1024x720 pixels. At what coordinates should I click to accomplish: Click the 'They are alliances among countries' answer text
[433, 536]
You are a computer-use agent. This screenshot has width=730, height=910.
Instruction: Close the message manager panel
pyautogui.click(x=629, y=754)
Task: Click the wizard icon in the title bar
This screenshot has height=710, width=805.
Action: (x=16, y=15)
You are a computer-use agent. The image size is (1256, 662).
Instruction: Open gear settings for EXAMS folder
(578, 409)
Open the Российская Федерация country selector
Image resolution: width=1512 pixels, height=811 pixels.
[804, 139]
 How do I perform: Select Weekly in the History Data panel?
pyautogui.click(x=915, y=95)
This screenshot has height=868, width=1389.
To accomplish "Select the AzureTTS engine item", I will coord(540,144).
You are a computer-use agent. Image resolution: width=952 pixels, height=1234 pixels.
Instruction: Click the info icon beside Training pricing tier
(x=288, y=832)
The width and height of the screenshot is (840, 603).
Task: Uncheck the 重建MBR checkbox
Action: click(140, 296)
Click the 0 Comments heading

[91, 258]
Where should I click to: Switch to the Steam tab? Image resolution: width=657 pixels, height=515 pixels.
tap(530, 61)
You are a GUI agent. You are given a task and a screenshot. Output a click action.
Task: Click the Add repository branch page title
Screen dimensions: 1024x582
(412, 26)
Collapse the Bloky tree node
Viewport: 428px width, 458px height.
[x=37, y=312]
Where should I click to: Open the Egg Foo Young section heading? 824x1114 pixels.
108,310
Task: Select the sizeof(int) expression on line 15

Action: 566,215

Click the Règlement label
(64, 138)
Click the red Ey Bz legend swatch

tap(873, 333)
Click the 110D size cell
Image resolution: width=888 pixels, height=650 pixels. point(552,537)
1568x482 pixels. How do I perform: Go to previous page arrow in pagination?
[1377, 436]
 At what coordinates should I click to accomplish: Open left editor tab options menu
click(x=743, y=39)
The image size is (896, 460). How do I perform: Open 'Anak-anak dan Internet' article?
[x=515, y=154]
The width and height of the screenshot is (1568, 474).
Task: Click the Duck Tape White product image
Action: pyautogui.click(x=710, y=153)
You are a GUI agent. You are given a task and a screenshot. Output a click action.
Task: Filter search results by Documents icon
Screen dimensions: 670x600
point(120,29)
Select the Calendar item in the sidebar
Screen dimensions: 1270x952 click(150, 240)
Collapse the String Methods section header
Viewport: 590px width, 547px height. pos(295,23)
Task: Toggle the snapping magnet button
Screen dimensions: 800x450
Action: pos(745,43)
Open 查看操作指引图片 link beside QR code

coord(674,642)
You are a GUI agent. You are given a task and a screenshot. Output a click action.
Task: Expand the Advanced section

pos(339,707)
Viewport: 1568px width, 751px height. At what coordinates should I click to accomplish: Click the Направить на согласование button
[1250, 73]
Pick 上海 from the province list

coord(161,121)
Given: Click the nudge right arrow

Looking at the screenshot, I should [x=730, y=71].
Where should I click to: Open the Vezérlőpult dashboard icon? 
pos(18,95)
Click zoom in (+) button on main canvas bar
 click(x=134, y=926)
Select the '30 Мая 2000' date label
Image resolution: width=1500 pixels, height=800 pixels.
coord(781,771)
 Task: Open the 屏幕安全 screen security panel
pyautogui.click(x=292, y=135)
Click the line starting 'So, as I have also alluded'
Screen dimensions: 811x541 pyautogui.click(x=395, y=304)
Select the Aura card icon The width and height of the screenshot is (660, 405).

_TASK OBJECTIVE:_ Pick out every line in the items above that contains the string "arrow", and copy each line in full. Case counts.

_IN RESPONSE:_
1568x482 pixels. How do I perform: Go to previous page arrow in pagination?
Given: Click the nudge right arrow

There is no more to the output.